For each pair of adjacent signs \(A = S_{i-1}, B = S_i\), perform the following steps:

  1. Build the \(\pi\) table for \(B\): Construct the prefix function pi for \(B\).
  2. Match \(B\) against \(A\): Using the KMP algorithm, scan each character of \(A\) while updating the match length j_match with \(B\). If j_match reaches the length of \(B\) (len_B) during the scan, use the pi table to reduce the match length to avoid a complete match (\(l = |S_i|\)).
  3. Boundary condition check: After finishing the scan of \(A\), if j_match equals the length of \(A\) (len_A), use the pi table to reduce the match length to avoid a complete match (\(l = |S_{i-1}|\)).
  4. Update the total character count: The final j_match becomes \(L_i\). Add the newly contributed length of \(B\), which is len_B - j_match, to the total length.

Complexity

  • Time complexity: \(O(\sum_{i=1}^{N} |S_i|)\) At each step \(i\), building the \(\pi\) table takes \(O(|S_i|)\) and KMP matching takes \(O(|S_{i-1}|)\). Summing these over all \(i\) gives linear time with respect to the total length of all strings, which comfortably fits within the time limit.
  • Space complexity: \(O(\max |S_i|)\) The size of the \(\pi\) table maintained at each step is at most \(\max |S_i|\). Since it is reused or freed at each step, memory usage is kept very small.

Implementation Notes

  • KMP fallback: In the part while j_match > 0 and A[j] != B[j_match]:, when characters don’t match, the pi table is used to efficiently roll back the matching position. This eliminates unnecessary comparisons and achieves speedup.

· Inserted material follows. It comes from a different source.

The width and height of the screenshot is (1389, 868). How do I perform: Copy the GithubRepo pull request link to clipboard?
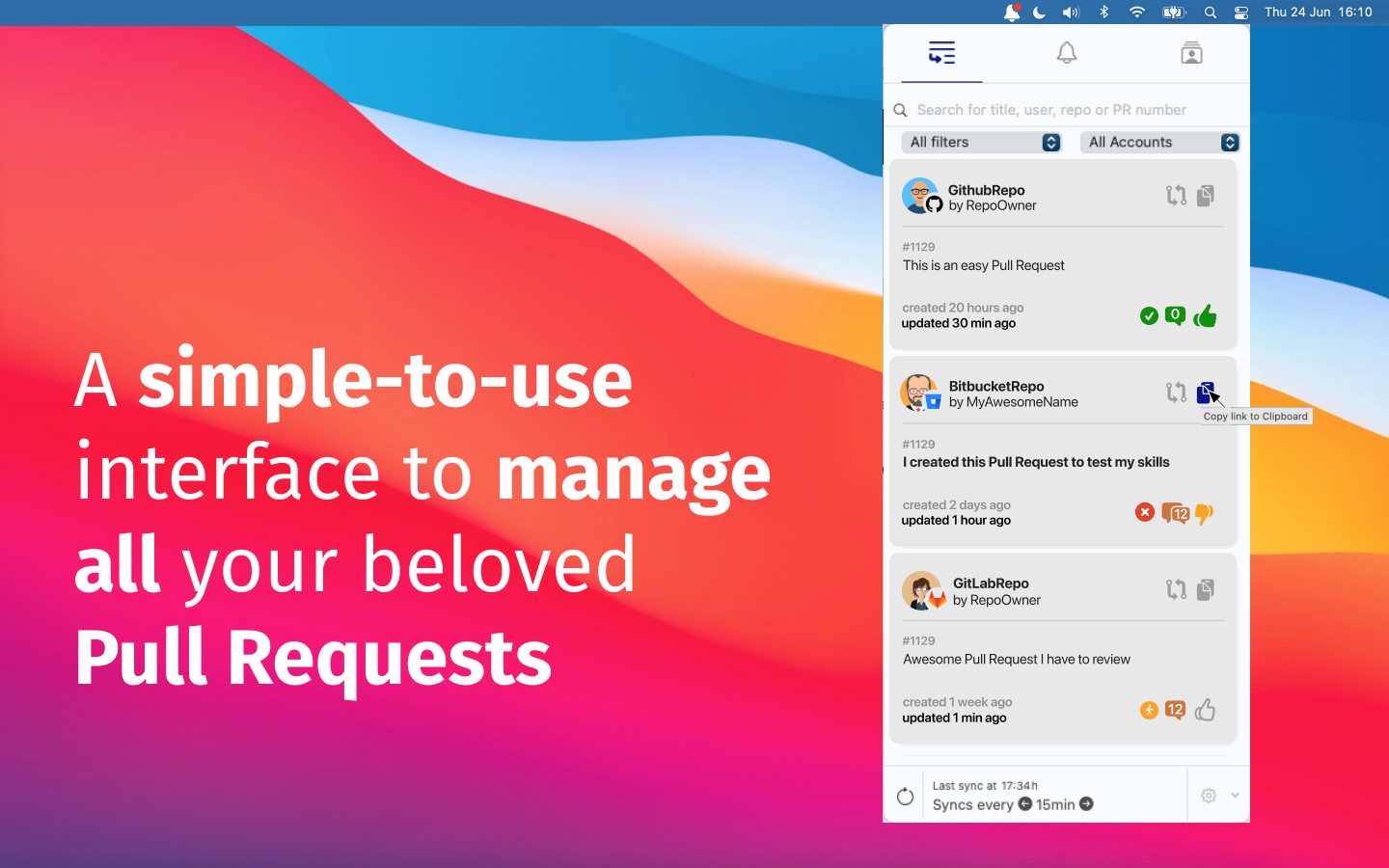click(1206, 195)
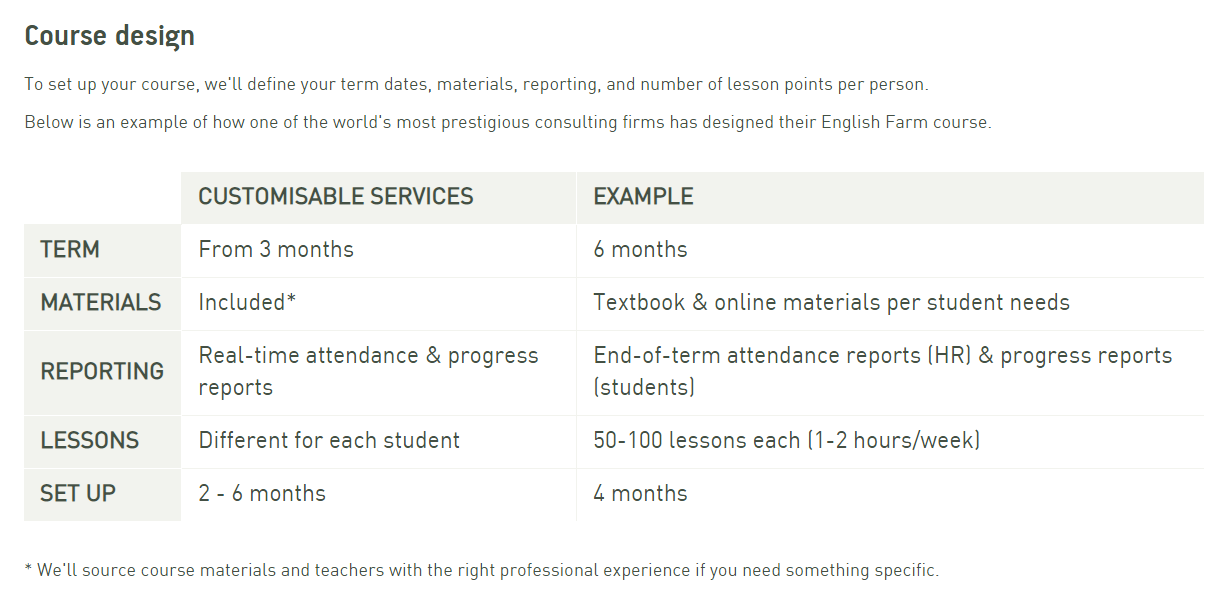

  • Avoiding complete overlap: By correctly handling the boundary conditions j_match == len_B and j_match == len_A, we properly exclude cases where “an entire sign is completely absorbed into the other sign”.

    Source Code

import sys

def solve():
    input_data = sys.stdin.buffer.read().split()
    if not input_data:
        return
    N = int(input_data[0])
    S = input_data[1:]
    
    total_len = len(S[0])
    
    for i in range(1, N):
        A = S[i-1]
        B = S[i]
        
        len_A = len(A)
        len_B = len(B)
        
        # B の pi テーブル構築
        pi = [0] * len_B
        for j in range(1, len_B):
            k = pi[j-1]
            while k > 0 and B[j] != B[k]:
                k = pi[k-1]
            if B[j] == B[k]:
                k += 1
            pi[j] = k
            
        # A の走査
        j_match = 0
        for j in range(len_A):
            while j_match > 0 and A[j] != B[j_match]:
                j_match = pi[j_match-1]
            if A[j] == B[j_match]:
                j_match += 1
            if j_match == len_B:
                j_match = pi[j_match-1]
                
        if j_match == len_A:
            j_match = pi[j_match-1]
            
        total_len += len_B - j_match
        
    print(total_len)

if __name__ == '__main__':
    solve()

This editorial was generated by gemini-3.5-flash-thinking.